RK dikenal pusat kaderasi PKS di berbagai universitas negeri terkemuka. “Para penerima beasiswa lazim hidup bersama di asrama kader yang menjadi tempat mereka setiap hari menjalani indoktrinasi,” kata Ade.
Salah satu gagasan kader RK, menurut Ade, adalah soal arti penting memperjuangan syariat Islam. Ade mengungkapkan di berbagai media memberitakan presiden UI 2021 Leonal Alvina Putra yang memberi gelar ‘the King of lip service’ kepada Jokowi juga adalah alumnus RK.
Kemudian di UI, Ketua BEM 2020 Fajar Adi Nugroho yang menilai Jokowi arogan karena bubarkan UI juga sama. Lantas ada pula Zaaditaqwa yang melayangkan kartu kuning ke jokowi saat disnatalis UI.
Namun akun Leon Alvinda Putra membantah tudingan tersebut. “Yahh ini orang udah substansinya ngaco terus contohnya juga makin ngaco. Sejak kapan saya alumni RK bang? Kurang-kurangin lah ad hominemnya, malu sama gelar @adearmando61,” jawabnya.

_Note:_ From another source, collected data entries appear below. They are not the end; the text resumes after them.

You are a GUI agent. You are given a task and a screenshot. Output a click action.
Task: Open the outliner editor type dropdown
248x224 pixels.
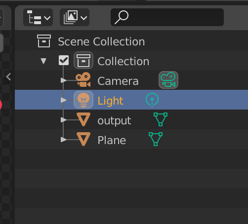pyautogui.click(x=38, y=17)
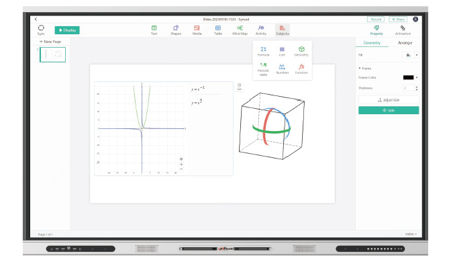Switch to the Arrange tab
The image size is (451, 262).
click(x=405, y=42)
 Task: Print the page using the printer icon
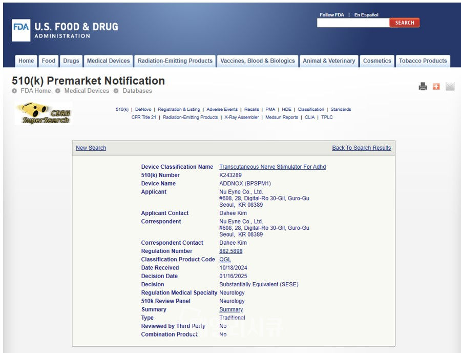[x=423, y=87]
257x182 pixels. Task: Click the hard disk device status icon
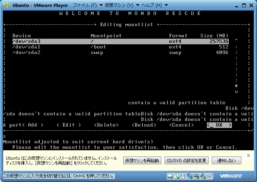170,175
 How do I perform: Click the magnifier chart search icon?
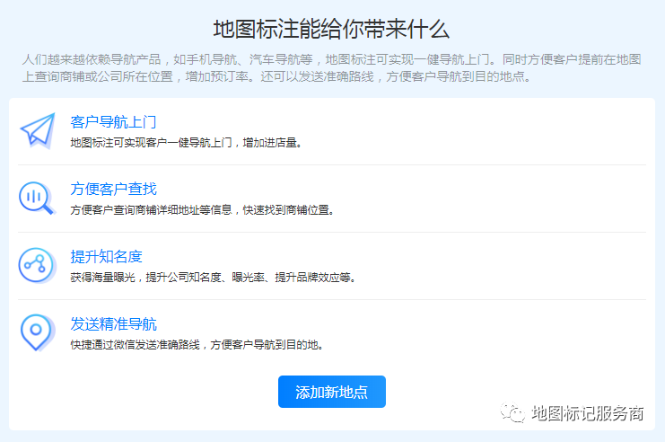[37, 198]
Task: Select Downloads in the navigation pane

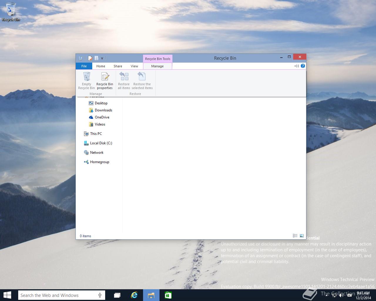Action: tap(103, 110)
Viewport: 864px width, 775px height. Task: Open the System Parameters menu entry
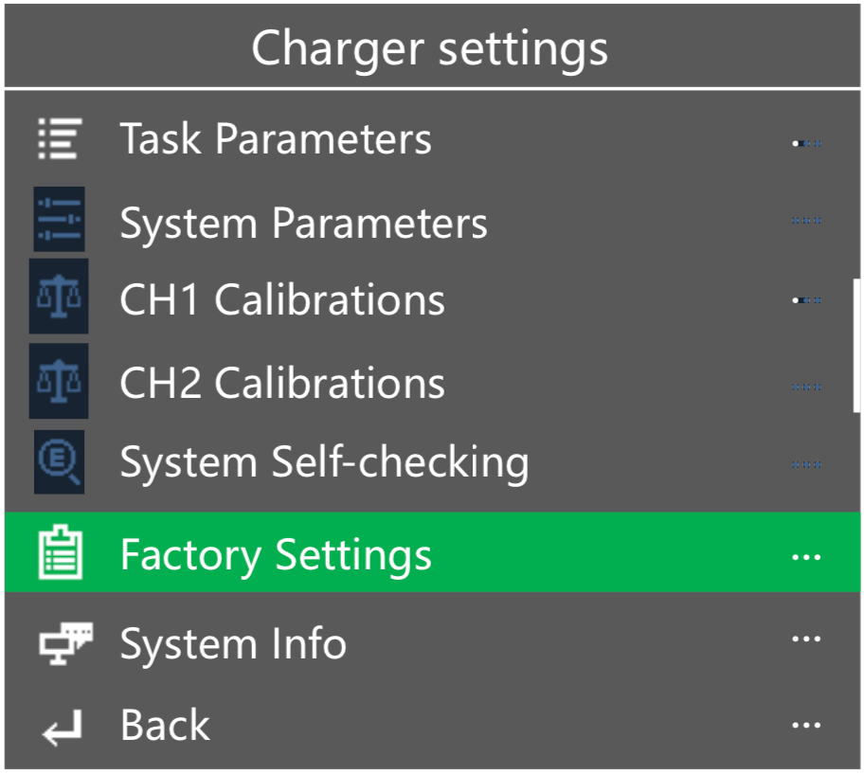(303, 224)
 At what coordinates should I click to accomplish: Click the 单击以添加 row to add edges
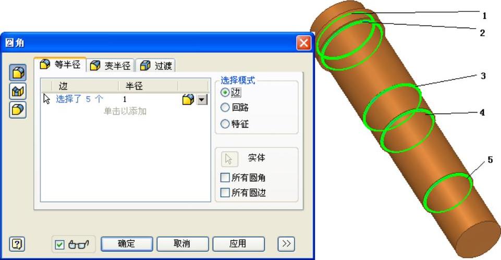[x=125, y=111]
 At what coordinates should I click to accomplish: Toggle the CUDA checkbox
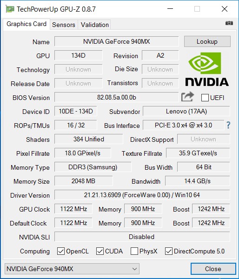coord(100,251)
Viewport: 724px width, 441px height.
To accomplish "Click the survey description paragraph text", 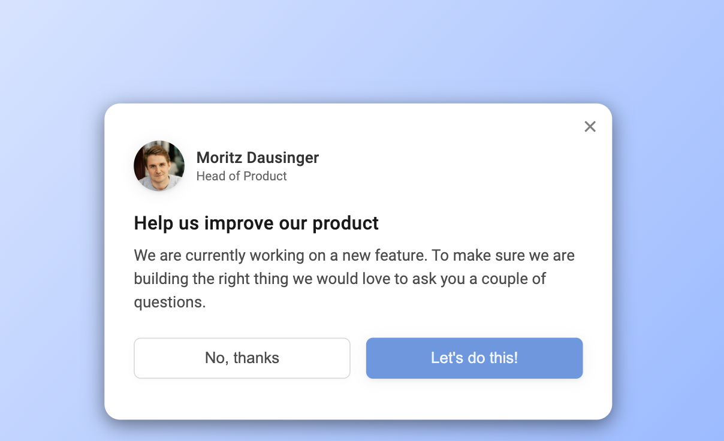I will [x=354, y=278].
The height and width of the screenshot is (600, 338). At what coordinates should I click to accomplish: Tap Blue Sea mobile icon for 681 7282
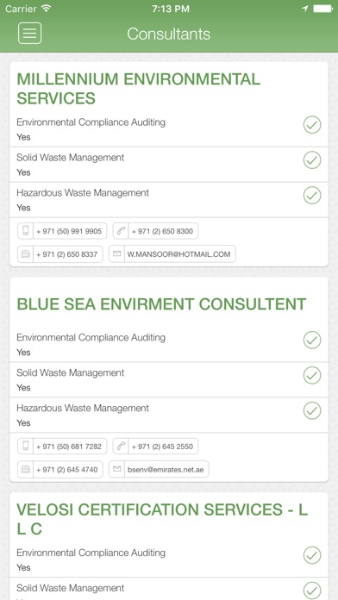[x=26, y=447]
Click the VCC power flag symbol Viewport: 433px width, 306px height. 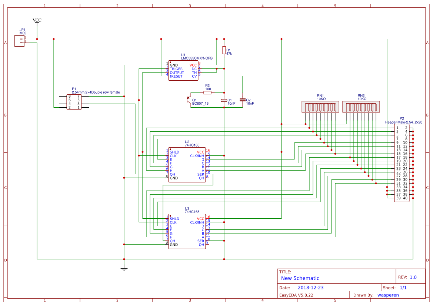(x=36, y=21)
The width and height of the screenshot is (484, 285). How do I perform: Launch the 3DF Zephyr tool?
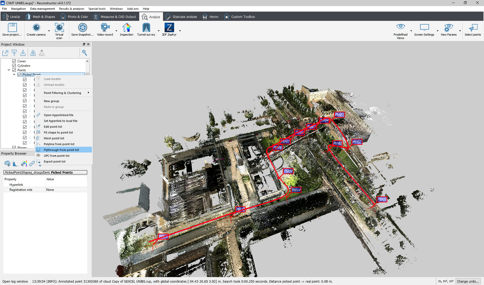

Beberapa waktu lalu Presiden Joko Widodo (Jokowi) menilai sindiran tersebut merupakan bagian dari demokrasi di Indonesia. Meski demikian, ia mengingatkan adanya etika sopan santun dan budaya ketimuran yang juga perlu dilakukan.
“Ya itu proses demokrasi boleh-boleh saja. Tetapi perlu saya juga mengingatkan, kita ada etika sopan santun ketimuran,” kata Jokowi di Stasiun Pompa Ancol Sentiong, Jakarta, Senin (11/12/2023).
BEM KM UGM menobatkan Presiden Joko Widodo (Jokowi) sebagai alumnus UGM paling memalukan. Ketua BEM KM, Gielbran Muhammad Noor, mengatakan langkah tersebut merupakan wujud kekecewaan mahasiswa UGM.
“Ini wujud kekecewaan kita sebagai mahasiswa UGM juga bahwa sudah hampir dua periode Pak Jokowi memimpin, tapi pada kenyataannya masih banyak permasalahan fundamental yang sampai sekarang belum tuntas terselesaikan,” kata Gielbran di UGM, Jumat (8/12/).
Gielbran mengatakan Jokowi dinilai tidak mencerminkan nilai UGM. Ia menjabarkan setidaknya ada tiga indikator Jokowi layak menyandang nominasi tersebut. Pertama, anjloknya demokrasi selama 10 tahun kepemimpinan Jokowi. Kedua, di akhir jabatannya Jokowi menghendaki perpanjangan kekuasaan. Ketiga, terpampang jelasnya dinasti politik.